Some life energies take more than usual time to crossover and cling to this plane. They even feed off you at times. They prefer to stay earthbound. The reasons could be many. Sometimes they choose to stay  and at others they just hover because of some unfinished business. Energy can not be destroyed, it just changes forms and it is these forms we experience at times. We are like cosmic magnets and our viberational energies attract other energies from spaces around us. I think it is based on our thoughts and emotions and our receptiveness in finding our  matching energy. Our bodies are aligned with nature and the universe in the larger sense.  I am no expert so these are my personal beliefs. I think I never fitted in the norm and was always a little bit of an outsider. Maybe wit ha little bit of sixth sense.

This post may seem like a rambling and it is that. It is a portal for discussion for you. The dreams, the sightings, the intuitiveness,  precognition in a very limited or discreet way are some of the aspect of this being different.

We were having an interesting discussion about the two simultaneous photographs I took last year in the dinning area of my house and I just felt like sharing it here.

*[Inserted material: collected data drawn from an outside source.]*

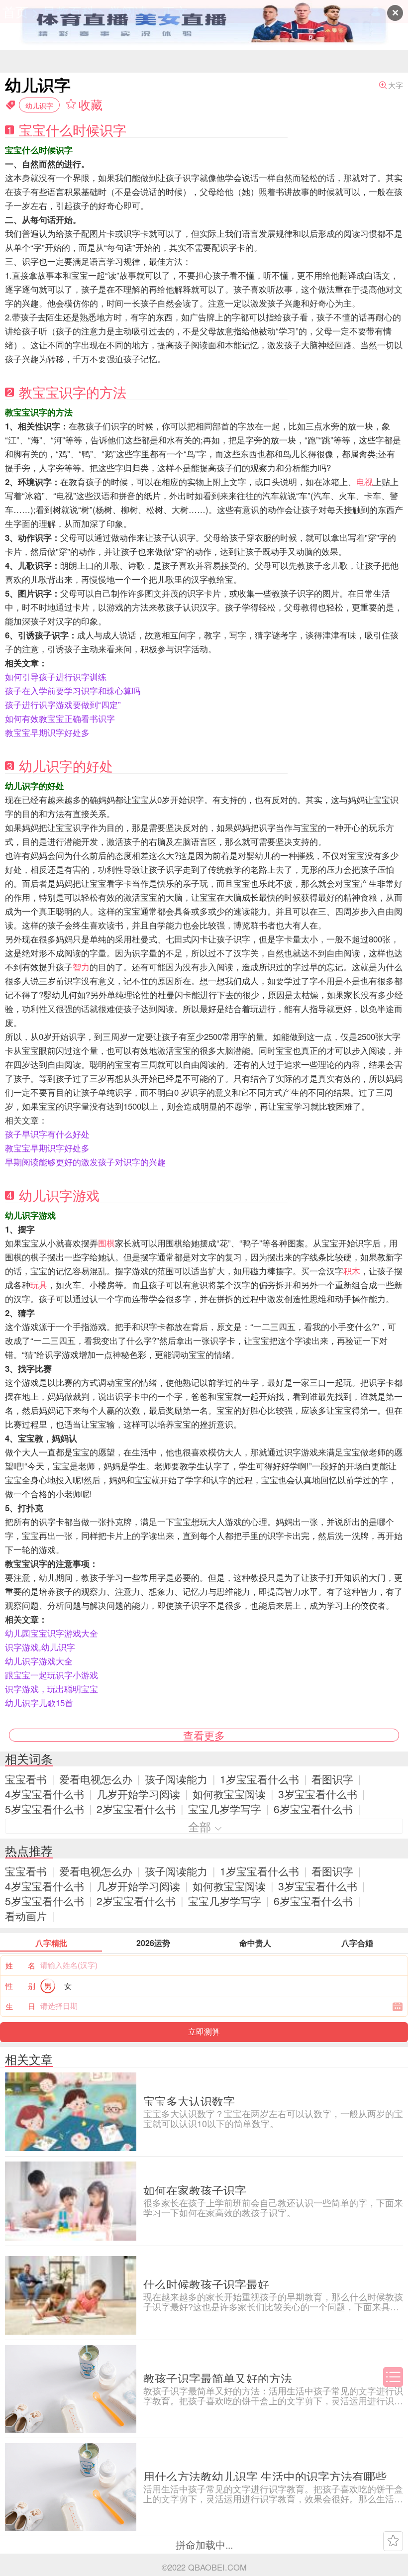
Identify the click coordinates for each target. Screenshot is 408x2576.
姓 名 (20, 1965)
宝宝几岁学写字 (224, 1808)
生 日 (20, 2006)
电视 (364, 482)
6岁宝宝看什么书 (313, 1808)
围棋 (106, 1243)
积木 (351, 1271)
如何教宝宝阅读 (229, 1793)
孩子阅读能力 (176, 1778)
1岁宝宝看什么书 (259, 1778)
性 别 (20, 1985)
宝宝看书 (26, 1778)
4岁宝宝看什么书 (44, 1793)
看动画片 (26, 1915)
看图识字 (332, 1778)
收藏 (90, 104)
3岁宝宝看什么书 (317, 1793)
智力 (81, 967)
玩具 (38, 1285)
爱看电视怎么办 (95, 1778)
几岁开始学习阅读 (138, 1793)
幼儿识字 (39, 105)
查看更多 (204, 1735)
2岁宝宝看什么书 (136, 1808)
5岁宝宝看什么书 (44, 1808)
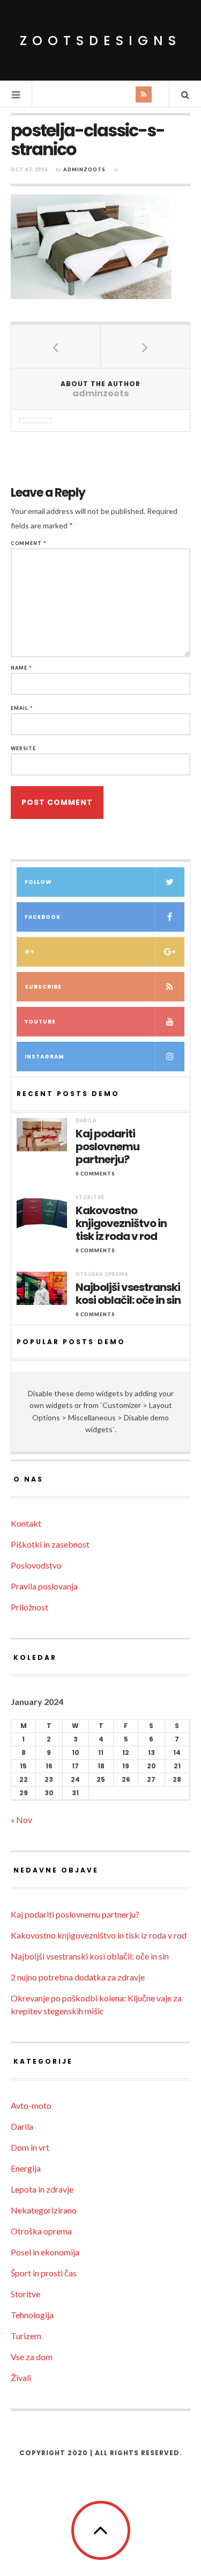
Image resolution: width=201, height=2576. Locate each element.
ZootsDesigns (100, 40)
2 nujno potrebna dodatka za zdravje (78, 1977)
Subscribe (43, 987)
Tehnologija (32, 2315)
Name (21, 667)
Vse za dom (32, 2357)
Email (22, 708)
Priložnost (29, 1607)
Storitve (90, 1197)
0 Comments (95, 1174)
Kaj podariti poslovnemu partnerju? (107, 1146)
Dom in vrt (30, 2147)
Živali (21, 2377)
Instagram (44, 1057)
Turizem (26, 2336)
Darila (86, 1120)
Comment (29, 543)
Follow (38, 882)
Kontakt (26, 1523)
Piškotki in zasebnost (50, 1544)
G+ (29, 952)
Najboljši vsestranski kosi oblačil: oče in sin (128, 1294)
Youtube (40, 1022)
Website (23, 748)
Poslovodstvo (36, 1565)
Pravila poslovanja (44, 1586)
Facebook (43, 917)
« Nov (21, 1820)
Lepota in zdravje (42, 2189)
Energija (26, 2168)
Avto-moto (31, 2105)
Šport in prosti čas (44, 2273)
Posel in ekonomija (45, 2252)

Here is the pic and it is open for interpretation. Play or light and shadow or something beyond that ?

 

These two pix were taken on a lovely sunny April afternoon around five o’clock. I was flirting with the mobile phone camera around the house and taking shots of light and shadows. When I focused on the wall in our dinning area I was rather surprised at what I saw. The chair was empty and yet there was a shadow image on the wall. No one was in the room except me. I opened the phone gallery to examine the pic again and could make out an old/middle aged man’s figure so I looked again at the wall. Nothing was visible to the naked eye. I positioned the camera and took a pic again. This time there was no figure. It could be a play of light but I was intrigued. A dream I had day before and a discussion about keeping the ashes of dead family members brought me back to this picture. So I leave you to ponder over this and one more question, is it proper to keep the ashes in the house? Is it proper to flow half of it in the river and keep the other half at home? Is it okay to divide cremation ashes? Are these beliefs tradition/ religion based? I know about keepsake urns etc.